Irving Hermann Picard (born June 26, 1941) is an American lawyer known for his recovery of funds from the Madoff investment scandal from investors, Bernie Madoff and his family, and their spouses and estates. Throughout the case, Picard's law firm, BakerHostetler, was paid approximately $1 billion.

==Early life==
Picard was born in Fall River, Massachusetts, and is Jewish. His parents were Julius Picard (a doctor born in Lauterbourg, France) and Claire Dreyfuss (born in Kaiserslautern, Germany).

In August 1938, Julius and Claire Picard immigrated with their children from Mainz in Nazi Germany to the United States. They settled in Fall River, where their third son, Irving, was born. Irving's uncle Moritz Cahn, a lawyer in Frankfurt/Main, Germany, committed suicide, with his wife, in 1941 to avoid the concentration camps.

==Education and legal career==
Picard graduated from the University of Pennsylvania with a B.S. degree in Economics (1963) from Boston University School of Law with a J.D. degree (1966), and from the New York University School of Law with an LL.M. degree (1967).

In the 1970s, he was variously Assistant General Counsel, Acting Chief Counsel, and Trial Attorney in the Division of Corporate Regulation of the Securities and Exchange Commission. He was admitted to the New York Bar in 1982, and has been in private practice since then. He joined the law firm of BakerHostetler as a partner in 2008.

===Recovery of funds from Madoff scandal===
In 2008, U.S. District Judge of the Southern District of New York Lawrence McKenna appointed Picard trustee of assets seized by the court from Bernard Madoff. Since then, Picard has led the recovery of funds from the Madoff investment scandal. He and his team have been overseeing the liquidation of Bernard Madoff's firm in bankruptcy court, and have so far recovered over $13 billion — about 76 percent of approved claims — by suing those who profited from the scheme even if those individuals were unaware or uncharged.

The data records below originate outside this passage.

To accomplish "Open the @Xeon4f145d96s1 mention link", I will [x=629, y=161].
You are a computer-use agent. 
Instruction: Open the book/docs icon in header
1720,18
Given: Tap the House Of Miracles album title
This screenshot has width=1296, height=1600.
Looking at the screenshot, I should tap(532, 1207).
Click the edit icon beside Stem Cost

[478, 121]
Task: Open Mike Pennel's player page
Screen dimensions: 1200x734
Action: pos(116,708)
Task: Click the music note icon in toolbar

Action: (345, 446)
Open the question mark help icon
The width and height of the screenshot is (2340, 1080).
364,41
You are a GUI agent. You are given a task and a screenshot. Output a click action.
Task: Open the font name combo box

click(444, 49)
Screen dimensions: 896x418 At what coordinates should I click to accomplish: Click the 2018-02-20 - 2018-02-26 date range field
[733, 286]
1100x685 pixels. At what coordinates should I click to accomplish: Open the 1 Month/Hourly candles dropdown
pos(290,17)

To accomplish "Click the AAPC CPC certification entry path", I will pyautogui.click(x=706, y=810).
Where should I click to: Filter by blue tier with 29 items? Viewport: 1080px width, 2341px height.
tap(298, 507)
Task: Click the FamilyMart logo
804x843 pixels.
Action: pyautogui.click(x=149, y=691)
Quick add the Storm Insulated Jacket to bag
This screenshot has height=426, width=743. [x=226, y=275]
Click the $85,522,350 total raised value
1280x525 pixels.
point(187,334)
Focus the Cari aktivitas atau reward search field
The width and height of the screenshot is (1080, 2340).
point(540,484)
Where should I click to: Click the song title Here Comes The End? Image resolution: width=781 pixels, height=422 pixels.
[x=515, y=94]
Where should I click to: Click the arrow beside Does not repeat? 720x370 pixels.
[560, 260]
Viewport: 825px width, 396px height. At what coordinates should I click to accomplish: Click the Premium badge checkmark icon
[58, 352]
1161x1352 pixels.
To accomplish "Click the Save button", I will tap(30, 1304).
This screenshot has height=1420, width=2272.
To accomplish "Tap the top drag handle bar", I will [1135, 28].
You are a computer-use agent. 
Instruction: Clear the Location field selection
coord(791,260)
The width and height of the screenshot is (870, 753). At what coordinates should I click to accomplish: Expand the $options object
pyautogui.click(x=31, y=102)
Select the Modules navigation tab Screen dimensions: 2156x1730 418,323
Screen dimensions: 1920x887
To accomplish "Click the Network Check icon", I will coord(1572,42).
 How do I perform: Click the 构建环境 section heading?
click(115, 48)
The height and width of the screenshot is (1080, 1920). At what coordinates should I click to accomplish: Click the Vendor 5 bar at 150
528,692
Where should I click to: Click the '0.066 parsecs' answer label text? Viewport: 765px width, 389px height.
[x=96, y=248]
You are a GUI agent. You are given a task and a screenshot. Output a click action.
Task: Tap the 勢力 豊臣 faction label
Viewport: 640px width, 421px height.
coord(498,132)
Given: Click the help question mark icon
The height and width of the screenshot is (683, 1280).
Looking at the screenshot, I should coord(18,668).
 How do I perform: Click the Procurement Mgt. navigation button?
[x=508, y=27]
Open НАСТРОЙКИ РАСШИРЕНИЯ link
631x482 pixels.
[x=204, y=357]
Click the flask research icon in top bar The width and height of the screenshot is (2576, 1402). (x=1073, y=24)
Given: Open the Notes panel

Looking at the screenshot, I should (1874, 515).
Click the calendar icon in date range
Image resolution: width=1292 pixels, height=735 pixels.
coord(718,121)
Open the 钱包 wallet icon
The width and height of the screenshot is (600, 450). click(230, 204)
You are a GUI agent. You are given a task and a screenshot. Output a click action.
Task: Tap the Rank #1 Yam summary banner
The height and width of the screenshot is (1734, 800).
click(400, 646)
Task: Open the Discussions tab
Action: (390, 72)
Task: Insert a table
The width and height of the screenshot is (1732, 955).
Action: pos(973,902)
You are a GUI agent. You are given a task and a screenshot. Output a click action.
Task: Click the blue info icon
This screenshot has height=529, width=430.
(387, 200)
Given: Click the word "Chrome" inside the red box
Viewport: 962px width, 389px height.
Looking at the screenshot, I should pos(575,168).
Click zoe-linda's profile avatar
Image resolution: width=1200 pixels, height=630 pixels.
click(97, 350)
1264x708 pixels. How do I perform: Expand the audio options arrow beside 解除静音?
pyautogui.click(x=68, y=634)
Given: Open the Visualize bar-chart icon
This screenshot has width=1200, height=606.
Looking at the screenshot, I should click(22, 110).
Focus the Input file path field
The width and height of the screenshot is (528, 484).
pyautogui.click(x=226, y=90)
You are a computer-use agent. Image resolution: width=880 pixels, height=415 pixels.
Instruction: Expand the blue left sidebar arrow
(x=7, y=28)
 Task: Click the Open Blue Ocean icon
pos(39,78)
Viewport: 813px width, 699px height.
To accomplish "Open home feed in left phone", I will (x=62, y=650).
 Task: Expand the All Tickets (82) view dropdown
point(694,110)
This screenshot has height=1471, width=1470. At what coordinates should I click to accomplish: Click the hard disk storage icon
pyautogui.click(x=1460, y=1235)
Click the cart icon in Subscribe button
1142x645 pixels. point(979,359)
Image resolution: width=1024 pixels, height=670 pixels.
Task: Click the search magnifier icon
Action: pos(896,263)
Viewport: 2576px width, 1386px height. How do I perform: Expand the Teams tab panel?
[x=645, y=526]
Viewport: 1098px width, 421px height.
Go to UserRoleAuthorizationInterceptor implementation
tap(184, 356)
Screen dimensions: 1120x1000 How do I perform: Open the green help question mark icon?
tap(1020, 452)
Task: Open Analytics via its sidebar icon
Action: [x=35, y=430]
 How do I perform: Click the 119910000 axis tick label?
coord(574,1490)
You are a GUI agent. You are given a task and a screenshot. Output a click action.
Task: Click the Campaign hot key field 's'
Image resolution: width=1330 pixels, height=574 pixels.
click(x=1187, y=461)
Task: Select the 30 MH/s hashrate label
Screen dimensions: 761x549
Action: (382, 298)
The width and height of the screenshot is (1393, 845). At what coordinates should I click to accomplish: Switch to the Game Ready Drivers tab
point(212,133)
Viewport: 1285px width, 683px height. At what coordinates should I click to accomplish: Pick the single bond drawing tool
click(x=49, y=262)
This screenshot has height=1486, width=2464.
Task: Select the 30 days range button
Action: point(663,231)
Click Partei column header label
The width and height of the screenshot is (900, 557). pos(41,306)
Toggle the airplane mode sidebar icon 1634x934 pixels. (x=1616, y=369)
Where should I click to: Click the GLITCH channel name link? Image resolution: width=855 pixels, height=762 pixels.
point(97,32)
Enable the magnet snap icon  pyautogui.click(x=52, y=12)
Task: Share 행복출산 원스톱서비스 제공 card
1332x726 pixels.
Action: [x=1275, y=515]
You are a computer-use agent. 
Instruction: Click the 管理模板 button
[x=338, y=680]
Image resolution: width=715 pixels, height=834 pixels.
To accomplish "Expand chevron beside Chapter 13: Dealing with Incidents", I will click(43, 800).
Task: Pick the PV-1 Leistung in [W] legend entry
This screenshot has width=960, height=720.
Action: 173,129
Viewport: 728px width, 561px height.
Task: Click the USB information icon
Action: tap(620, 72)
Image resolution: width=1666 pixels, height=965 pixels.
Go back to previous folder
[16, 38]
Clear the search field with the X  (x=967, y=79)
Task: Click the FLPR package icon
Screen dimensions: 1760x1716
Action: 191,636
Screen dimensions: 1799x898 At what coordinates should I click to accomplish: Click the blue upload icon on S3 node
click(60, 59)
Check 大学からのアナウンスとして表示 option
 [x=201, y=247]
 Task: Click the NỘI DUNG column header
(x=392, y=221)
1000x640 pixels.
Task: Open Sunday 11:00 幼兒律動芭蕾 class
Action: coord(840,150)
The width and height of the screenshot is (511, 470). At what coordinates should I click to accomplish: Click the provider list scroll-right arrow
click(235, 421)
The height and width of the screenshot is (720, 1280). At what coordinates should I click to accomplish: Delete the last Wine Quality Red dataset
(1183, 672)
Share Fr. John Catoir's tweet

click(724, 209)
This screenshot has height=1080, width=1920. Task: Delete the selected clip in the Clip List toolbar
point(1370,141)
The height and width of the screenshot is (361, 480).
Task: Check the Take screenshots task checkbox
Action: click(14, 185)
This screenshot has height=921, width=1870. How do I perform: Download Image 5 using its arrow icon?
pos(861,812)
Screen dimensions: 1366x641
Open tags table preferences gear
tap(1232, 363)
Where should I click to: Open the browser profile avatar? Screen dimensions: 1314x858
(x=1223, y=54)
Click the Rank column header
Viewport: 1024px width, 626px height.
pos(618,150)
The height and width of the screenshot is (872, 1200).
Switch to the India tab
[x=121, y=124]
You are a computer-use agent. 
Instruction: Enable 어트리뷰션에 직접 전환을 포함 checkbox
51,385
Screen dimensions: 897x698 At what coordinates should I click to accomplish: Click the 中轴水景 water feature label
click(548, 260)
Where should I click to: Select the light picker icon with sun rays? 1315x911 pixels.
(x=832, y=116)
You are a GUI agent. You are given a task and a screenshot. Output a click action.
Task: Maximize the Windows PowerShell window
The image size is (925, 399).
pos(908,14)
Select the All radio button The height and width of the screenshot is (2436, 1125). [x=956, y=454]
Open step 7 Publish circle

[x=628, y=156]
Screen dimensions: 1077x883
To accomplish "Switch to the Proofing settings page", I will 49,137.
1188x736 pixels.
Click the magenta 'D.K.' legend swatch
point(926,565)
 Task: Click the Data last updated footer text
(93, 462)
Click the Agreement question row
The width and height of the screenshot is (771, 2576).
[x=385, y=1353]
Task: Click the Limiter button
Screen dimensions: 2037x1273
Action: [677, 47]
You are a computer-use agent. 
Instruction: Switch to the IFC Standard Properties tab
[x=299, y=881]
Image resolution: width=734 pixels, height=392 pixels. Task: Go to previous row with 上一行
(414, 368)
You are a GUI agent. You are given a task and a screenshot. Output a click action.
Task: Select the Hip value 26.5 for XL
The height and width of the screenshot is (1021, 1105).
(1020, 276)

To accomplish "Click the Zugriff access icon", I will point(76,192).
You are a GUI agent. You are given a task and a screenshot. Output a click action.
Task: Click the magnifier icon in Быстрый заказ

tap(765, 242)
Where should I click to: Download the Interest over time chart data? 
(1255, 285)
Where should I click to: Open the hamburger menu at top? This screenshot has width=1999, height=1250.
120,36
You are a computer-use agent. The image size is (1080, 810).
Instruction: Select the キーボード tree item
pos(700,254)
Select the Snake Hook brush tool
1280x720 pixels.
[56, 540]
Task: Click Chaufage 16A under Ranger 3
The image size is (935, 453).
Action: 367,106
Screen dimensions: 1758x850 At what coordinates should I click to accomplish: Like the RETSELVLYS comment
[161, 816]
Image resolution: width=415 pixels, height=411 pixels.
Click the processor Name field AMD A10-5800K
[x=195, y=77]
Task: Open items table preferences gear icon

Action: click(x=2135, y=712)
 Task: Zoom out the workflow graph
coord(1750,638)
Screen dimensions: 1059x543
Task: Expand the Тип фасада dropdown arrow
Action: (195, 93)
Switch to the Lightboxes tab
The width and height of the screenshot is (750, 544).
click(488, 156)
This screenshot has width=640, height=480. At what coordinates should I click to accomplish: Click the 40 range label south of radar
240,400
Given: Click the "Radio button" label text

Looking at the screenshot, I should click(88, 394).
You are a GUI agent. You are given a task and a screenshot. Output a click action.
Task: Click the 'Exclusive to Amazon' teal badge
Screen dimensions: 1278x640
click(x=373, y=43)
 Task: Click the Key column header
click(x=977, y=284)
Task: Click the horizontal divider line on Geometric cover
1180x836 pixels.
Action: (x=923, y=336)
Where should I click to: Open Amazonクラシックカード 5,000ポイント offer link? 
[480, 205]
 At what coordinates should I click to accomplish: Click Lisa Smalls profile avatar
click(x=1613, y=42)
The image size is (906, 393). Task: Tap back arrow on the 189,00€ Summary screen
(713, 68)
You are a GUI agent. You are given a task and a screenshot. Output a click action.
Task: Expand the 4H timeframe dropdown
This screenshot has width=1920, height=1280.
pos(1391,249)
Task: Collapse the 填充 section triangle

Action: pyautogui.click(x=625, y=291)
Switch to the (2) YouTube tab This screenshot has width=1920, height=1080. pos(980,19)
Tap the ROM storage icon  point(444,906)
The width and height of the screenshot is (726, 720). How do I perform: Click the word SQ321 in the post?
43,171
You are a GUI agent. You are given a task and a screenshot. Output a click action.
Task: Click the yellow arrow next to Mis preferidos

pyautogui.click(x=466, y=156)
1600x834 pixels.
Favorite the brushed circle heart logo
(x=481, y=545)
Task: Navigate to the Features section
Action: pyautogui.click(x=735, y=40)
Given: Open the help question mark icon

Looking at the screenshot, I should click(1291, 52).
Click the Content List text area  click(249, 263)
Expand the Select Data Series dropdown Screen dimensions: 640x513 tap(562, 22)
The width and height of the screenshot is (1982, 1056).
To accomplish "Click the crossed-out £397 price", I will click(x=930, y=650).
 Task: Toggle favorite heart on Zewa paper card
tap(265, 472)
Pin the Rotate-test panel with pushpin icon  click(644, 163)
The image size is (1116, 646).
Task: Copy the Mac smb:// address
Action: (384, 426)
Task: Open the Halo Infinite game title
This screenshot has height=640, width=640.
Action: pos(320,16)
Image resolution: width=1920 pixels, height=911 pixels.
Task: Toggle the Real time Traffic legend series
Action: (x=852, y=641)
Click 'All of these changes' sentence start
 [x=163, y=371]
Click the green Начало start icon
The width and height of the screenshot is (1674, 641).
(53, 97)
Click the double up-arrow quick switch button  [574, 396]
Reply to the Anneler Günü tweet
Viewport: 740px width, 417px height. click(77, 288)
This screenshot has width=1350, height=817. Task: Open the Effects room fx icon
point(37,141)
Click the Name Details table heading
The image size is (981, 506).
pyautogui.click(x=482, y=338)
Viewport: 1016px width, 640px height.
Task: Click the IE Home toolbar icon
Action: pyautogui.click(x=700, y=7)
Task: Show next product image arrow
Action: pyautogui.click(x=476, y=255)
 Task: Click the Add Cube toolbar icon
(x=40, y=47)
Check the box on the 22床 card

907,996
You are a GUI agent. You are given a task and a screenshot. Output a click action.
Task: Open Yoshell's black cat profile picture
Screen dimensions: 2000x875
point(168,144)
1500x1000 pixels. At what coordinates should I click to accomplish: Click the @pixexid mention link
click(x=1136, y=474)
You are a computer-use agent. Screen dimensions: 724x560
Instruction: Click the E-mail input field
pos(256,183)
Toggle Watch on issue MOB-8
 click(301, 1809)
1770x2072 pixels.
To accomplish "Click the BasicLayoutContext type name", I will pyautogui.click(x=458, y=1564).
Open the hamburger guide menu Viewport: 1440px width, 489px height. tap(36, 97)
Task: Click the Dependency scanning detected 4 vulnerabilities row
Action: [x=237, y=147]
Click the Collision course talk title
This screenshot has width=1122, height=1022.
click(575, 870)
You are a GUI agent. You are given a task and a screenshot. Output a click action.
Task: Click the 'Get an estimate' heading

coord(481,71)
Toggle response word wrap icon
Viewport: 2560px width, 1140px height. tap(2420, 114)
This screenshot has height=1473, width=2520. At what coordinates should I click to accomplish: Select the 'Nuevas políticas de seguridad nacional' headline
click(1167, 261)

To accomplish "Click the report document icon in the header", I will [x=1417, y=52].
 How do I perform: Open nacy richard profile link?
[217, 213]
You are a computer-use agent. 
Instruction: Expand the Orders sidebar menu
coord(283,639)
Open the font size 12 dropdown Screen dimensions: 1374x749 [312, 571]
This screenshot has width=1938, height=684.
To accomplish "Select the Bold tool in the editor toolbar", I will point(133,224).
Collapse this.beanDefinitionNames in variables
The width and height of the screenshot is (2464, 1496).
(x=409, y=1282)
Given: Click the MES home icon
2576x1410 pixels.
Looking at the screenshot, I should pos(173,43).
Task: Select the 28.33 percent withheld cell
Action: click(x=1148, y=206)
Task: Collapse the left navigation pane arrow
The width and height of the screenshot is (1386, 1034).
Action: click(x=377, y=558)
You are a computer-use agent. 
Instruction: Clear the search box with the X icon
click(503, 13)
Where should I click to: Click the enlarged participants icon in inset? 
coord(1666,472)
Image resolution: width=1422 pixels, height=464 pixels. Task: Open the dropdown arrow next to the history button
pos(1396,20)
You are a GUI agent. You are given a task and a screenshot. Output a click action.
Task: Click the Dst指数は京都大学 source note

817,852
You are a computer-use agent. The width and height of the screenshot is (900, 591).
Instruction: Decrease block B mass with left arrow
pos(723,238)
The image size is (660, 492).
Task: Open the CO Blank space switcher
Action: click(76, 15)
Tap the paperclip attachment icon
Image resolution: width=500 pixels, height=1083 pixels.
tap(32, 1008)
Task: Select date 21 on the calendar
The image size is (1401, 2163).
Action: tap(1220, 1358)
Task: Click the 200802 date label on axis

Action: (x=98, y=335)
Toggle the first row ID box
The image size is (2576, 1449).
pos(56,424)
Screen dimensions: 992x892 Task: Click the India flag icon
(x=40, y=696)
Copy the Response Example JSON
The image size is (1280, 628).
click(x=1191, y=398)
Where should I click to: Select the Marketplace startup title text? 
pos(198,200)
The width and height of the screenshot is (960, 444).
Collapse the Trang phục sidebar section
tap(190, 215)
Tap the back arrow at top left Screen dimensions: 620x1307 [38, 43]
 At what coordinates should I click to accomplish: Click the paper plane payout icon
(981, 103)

Kathy Bazoian Phelps, a lawyer at Diamond McCarthy, said "That kind of recovery is extraordinary and atypical", as clawbacks in such schemes range from 5 percent to 30 percent, and many victims do not get anything. Picard has successfully pursued not only investors, but also spouses and estates of those who profited, such as the widow and estate of the deceased Stanley Chais, and the widow and estate of the deceased Jeffry Picower, with whom he reached a $7.2 billion settlement (the largest civil forfeiture payment in US history). His most notable case was Ruth Madoff, the wife of Bernard Madoff. "You don't take this job if you're thin-skinned", Picard once said.

Madoff victim Maureen Ebel has described the legal efforts to recover funds from investors as distressing, noting that some victims were forced to sell their homes due to the clawbacks. She wrote that, although she was not personally subject to a clawback suit because she had withdrawn little money, she found the process unsettling and unfair. Some investors like Ebel eventually sold their claims to third-party firms known as claims traders or distressed-debt investors, who purchased the rights to future recoveries for a fraction of their value.